Not sure that the people who designed that t-shirt, nor the people willing to pay for it here in Siem Reap, spent too much time contemplating how many people in this country cant even read their own language, much less English. Just another day in Amazing Asia, but I cant recall the last time i met a Thai under 40 would couldnt read the Thai script and some English. Just one more thing I'll have to accept if I have any intention of living here.

(Yes, I do know the history, but there is an entire generation with no conscious memory of the genocide but I expect the scars run deep. Easy to talk school with a full belly etc - i get that - I just wonder where the billions in aid money went over the last 30 years)

I may live in Cambodia but I spend a fair amount of time in Thailand... Thais generally speak much poorer English than Khmer. No idea about reading it.

I live in Siem Reap, I think you must have tourist branded on your forehead because apart from in the Old Market area I am never harassed by tuk-tuks and that's my only form of transport...

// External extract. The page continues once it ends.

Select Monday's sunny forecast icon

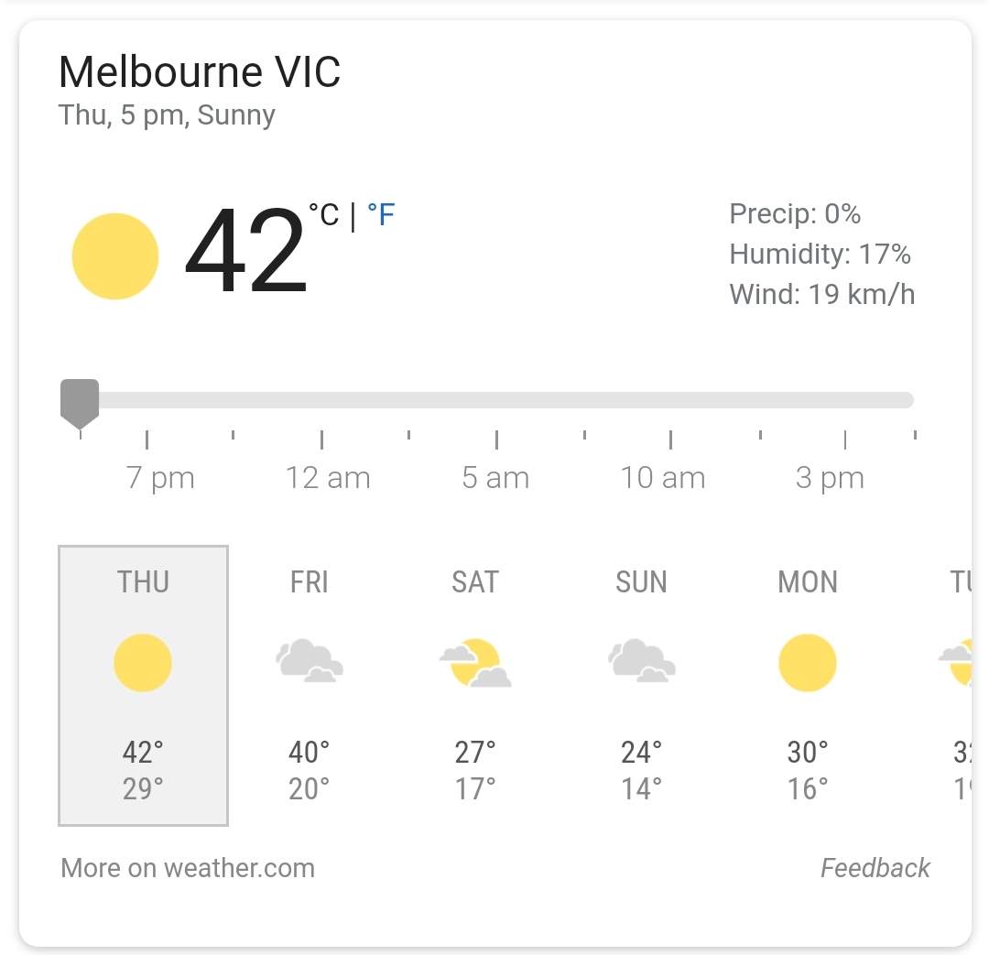[x=808, y=663]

And beggars only appear in the old market area too... the smartest beggars in town sit outside the enormous Chinese/Korean tourist restaurants on and near the Airport Road... because that's where the money is. Westerners are a minor irrelevance to the day-to-day of Siem Reap. It's the Koreans and Chinese who make up the largest volumes of tourists and they never go into town. Thus Westerners start to think that the town runs for them when really, nobody gives much of a monkey's.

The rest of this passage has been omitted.